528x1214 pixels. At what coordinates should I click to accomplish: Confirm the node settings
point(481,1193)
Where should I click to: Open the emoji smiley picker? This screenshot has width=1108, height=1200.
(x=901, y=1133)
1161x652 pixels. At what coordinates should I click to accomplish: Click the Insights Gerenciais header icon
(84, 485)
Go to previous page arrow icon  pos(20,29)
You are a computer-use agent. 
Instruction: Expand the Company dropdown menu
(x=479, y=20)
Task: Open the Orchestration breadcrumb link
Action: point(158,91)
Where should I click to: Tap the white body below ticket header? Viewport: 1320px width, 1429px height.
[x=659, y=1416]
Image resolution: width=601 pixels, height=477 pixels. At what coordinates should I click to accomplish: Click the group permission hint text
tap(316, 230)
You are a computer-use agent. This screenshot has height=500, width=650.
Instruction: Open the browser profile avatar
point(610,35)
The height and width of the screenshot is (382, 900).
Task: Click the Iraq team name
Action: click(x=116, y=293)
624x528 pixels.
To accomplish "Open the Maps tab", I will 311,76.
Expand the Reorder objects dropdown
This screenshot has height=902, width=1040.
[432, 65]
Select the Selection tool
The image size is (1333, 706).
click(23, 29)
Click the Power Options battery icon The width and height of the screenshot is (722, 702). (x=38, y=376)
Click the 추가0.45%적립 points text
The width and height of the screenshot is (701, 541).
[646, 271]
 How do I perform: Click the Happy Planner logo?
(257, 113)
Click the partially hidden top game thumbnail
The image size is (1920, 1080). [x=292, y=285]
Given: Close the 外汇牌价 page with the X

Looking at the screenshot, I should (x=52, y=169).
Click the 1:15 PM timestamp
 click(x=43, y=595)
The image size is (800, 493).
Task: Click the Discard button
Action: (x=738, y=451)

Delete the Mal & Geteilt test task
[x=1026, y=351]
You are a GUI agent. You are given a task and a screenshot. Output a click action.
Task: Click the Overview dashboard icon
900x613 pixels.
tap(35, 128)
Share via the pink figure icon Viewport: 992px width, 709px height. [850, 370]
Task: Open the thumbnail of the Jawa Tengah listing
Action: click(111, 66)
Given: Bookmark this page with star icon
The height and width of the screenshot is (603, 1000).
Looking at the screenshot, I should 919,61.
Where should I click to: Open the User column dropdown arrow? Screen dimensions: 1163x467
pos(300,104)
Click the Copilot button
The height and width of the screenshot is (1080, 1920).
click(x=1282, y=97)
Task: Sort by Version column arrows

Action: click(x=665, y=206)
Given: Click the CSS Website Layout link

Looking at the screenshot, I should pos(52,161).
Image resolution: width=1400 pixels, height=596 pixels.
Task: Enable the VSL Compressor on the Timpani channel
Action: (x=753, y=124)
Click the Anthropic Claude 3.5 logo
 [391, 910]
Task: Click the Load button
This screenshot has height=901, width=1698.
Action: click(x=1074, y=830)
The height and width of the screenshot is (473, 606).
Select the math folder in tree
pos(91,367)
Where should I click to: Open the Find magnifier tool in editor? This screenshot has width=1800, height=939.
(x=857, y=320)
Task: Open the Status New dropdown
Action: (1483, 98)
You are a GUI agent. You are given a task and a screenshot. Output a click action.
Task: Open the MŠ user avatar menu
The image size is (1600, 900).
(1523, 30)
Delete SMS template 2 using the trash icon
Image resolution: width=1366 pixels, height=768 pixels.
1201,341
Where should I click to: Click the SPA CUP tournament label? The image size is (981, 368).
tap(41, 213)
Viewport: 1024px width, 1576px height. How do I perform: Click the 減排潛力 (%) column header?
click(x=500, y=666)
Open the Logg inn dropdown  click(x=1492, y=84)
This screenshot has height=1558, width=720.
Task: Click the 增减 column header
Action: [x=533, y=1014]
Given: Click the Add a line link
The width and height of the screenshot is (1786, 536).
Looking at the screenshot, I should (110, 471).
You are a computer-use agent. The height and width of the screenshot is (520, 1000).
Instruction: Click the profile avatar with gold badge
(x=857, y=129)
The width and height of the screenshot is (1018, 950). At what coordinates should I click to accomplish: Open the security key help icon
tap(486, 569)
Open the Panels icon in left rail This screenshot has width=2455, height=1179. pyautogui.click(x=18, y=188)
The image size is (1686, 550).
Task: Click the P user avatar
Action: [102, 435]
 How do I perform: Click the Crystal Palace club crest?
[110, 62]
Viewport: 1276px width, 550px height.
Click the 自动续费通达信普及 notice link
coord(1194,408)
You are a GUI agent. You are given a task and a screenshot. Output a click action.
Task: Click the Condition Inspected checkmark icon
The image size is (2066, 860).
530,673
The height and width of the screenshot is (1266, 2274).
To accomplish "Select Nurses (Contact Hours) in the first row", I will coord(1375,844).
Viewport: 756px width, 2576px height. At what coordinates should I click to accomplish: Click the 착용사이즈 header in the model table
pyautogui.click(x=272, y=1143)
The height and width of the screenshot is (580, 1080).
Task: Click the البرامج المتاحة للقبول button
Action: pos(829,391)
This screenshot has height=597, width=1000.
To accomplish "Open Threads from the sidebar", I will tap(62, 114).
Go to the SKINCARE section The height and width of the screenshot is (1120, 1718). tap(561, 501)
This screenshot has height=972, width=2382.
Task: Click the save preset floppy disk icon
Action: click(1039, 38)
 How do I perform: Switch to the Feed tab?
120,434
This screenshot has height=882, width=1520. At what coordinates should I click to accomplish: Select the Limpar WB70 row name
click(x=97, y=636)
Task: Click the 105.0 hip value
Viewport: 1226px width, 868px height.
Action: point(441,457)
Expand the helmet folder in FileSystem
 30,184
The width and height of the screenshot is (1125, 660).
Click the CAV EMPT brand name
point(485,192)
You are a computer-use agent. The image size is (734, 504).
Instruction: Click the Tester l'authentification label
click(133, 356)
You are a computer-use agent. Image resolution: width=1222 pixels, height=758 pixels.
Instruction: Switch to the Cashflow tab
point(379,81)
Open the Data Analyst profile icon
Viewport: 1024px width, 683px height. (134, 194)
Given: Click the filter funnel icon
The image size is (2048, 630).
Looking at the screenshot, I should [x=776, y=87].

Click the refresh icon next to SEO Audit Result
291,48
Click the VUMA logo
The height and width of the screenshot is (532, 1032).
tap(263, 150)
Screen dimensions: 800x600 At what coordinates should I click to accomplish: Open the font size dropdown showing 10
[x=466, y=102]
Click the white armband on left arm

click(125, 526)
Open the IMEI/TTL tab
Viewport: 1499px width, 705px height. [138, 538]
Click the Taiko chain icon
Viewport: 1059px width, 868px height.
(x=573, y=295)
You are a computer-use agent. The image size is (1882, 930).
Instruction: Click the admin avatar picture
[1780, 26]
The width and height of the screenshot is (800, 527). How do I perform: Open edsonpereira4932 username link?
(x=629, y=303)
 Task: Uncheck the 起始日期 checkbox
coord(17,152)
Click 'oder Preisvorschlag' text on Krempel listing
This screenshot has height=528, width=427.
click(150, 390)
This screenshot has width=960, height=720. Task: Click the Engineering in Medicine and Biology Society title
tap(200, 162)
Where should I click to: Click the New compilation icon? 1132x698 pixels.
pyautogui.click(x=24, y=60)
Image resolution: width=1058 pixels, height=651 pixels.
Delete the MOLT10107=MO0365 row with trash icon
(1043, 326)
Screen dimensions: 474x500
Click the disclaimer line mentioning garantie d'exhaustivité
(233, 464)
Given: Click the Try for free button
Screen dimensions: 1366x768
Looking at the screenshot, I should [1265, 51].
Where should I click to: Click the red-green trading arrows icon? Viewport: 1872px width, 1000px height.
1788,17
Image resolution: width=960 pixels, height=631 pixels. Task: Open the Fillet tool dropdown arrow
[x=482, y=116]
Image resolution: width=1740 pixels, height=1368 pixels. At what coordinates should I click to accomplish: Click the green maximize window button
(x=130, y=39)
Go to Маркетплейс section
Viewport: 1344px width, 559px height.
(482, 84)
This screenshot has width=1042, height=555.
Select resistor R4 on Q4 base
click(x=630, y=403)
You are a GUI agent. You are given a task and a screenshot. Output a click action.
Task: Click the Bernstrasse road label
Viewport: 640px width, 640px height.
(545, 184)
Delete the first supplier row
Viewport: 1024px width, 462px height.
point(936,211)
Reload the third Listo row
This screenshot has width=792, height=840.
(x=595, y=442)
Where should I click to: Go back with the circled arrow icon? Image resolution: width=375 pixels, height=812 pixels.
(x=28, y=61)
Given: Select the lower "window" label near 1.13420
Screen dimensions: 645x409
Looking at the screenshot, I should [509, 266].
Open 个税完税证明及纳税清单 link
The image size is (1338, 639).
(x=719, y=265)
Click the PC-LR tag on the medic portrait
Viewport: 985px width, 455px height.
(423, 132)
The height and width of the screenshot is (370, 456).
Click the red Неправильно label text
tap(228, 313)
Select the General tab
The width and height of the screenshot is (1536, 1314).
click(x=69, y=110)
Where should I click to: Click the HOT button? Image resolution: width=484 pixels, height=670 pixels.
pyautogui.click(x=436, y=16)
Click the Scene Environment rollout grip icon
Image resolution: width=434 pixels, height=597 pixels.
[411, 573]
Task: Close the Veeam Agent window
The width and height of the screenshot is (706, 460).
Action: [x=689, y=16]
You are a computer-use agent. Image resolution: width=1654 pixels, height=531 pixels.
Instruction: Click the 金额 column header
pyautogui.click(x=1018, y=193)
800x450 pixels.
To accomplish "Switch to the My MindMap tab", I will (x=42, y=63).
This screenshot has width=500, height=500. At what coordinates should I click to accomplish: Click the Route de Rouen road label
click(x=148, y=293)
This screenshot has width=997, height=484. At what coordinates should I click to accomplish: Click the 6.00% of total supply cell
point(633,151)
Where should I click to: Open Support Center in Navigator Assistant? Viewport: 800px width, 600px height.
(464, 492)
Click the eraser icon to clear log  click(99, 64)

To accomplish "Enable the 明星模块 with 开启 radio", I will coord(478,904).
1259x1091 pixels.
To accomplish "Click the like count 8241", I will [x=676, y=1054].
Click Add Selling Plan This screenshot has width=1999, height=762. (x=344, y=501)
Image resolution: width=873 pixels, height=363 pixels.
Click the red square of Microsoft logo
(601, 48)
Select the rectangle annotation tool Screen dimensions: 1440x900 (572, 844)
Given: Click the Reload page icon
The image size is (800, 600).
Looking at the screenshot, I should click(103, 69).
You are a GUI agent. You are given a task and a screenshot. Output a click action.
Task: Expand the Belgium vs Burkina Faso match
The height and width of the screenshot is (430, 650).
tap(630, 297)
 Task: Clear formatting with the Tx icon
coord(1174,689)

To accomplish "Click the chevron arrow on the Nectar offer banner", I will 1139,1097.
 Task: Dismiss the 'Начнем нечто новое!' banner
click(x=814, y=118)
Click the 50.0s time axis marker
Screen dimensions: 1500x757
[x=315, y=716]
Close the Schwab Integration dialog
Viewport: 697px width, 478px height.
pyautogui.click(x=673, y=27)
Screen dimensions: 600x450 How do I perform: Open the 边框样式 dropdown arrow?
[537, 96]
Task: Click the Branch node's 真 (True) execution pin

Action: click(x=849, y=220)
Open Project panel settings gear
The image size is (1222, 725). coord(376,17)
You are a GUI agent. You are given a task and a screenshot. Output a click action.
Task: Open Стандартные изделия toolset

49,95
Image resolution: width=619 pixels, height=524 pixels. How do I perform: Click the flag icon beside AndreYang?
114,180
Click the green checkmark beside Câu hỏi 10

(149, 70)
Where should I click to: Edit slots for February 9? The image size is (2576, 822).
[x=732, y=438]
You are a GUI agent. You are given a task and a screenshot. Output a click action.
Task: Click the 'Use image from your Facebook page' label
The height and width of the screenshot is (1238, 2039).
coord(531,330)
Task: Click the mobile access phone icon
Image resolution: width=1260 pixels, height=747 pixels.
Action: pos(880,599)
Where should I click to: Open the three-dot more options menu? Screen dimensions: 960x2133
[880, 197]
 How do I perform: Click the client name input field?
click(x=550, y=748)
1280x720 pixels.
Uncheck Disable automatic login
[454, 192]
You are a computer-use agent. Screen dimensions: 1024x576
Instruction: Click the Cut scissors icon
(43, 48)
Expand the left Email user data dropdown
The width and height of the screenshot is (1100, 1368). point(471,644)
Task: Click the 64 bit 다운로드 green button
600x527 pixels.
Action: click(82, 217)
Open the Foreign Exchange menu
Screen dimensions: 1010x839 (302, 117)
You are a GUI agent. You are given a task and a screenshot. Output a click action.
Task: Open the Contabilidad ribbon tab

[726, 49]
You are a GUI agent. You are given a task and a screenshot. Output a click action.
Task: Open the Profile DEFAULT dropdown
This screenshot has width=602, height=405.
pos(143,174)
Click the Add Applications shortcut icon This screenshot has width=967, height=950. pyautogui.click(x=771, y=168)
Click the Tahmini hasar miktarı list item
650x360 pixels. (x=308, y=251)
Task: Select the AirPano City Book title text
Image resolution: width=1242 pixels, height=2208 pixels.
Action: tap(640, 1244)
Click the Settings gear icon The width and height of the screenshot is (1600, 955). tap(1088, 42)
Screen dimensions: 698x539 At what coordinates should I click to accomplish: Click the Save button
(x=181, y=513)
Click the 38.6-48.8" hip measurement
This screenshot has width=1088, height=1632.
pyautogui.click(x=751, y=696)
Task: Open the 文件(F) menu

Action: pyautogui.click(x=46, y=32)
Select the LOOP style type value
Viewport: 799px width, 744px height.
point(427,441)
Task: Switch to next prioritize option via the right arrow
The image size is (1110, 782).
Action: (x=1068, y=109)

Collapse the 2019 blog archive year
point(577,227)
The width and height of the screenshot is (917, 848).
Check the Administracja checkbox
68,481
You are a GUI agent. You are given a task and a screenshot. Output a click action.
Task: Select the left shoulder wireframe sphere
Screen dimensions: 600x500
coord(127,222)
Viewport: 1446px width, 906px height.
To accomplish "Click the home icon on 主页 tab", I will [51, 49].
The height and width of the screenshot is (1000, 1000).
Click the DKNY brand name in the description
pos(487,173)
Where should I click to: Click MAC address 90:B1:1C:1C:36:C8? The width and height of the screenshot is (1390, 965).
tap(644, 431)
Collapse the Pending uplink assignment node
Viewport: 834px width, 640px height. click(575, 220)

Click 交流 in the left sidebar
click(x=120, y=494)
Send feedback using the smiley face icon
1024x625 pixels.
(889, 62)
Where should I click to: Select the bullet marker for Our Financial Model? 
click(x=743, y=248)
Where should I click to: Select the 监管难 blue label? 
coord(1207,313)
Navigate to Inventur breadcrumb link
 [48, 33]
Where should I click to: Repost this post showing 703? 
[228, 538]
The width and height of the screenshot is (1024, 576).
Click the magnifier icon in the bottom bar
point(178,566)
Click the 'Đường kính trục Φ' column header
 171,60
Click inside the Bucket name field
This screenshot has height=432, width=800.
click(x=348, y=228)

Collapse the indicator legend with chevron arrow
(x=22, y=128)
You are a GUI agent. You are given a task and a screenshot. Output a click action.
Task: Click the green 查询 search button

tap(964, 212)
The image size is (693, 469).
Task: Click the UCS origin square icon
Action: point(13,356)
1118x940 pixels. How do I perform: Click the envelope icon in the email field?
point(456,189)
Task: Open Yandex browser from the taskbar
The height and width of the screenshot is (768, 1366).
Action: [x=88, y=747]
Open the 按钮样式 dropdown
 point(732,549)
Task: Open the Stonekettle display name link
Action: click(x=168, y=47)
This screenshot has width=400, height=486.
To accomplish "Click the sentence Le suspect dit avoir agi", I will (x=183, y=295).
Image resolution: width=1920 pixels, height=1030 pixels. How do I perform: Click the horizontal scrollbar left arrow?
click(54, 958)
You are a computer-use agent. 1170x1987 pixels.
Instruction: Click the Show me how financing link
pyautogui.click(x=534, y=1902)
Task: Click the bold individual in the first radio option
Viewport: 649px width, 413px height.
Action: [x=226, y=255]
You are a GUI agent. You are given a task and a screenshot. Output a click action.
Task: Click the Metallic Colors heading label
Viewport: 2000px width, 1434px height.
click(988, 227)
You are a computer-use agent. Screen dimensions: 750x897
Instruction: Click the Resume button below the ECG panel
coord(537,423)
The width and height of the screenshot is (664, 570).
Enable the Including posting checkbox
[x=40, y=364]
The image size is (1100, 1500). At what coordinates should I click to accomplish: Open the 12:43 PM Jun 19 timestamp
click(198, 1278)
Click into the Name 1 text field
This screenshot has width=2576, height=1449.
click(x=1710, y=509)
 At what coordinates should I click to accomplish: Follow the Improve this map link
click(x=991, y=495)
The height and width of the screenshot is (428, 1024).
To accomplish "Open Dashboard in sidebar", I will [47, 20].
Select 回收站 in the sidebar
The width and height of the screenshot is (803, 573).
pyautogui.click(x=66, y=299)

· · · ·

▶ _WHAT YOU ARE ASKED TO DO_
Begin with the line that contains "Enable the Including posting checkbox" and end with the last line of the records; set down every line in that span exactly, and nothing else.

▶ _RESPONSE TO THIS EXERCISE_
Enable the Including posting checkbox
[x=40, y=364]
The image size is (1100, 1500). At what coordinates should I click to accomplish: Open the 12:43 PM Jun 19 timestamp
click(198, 1278)
Click into the Name 1 text field
This screenshot has width=2576, height=1449.
click(x=1710, y=509)
 At what coordinates should I click to accomplish: Follow the Improve this map link
click(x=991, y=495)
The height and width of the screenshot is (428, 1024).
To accomplish "Open Dashboard in sidebar", I will [47, 20].
Select 回收站 in the sidebar
The width and height of the screenshot is (803, 573).
pyautogui.click(x=66, y=299)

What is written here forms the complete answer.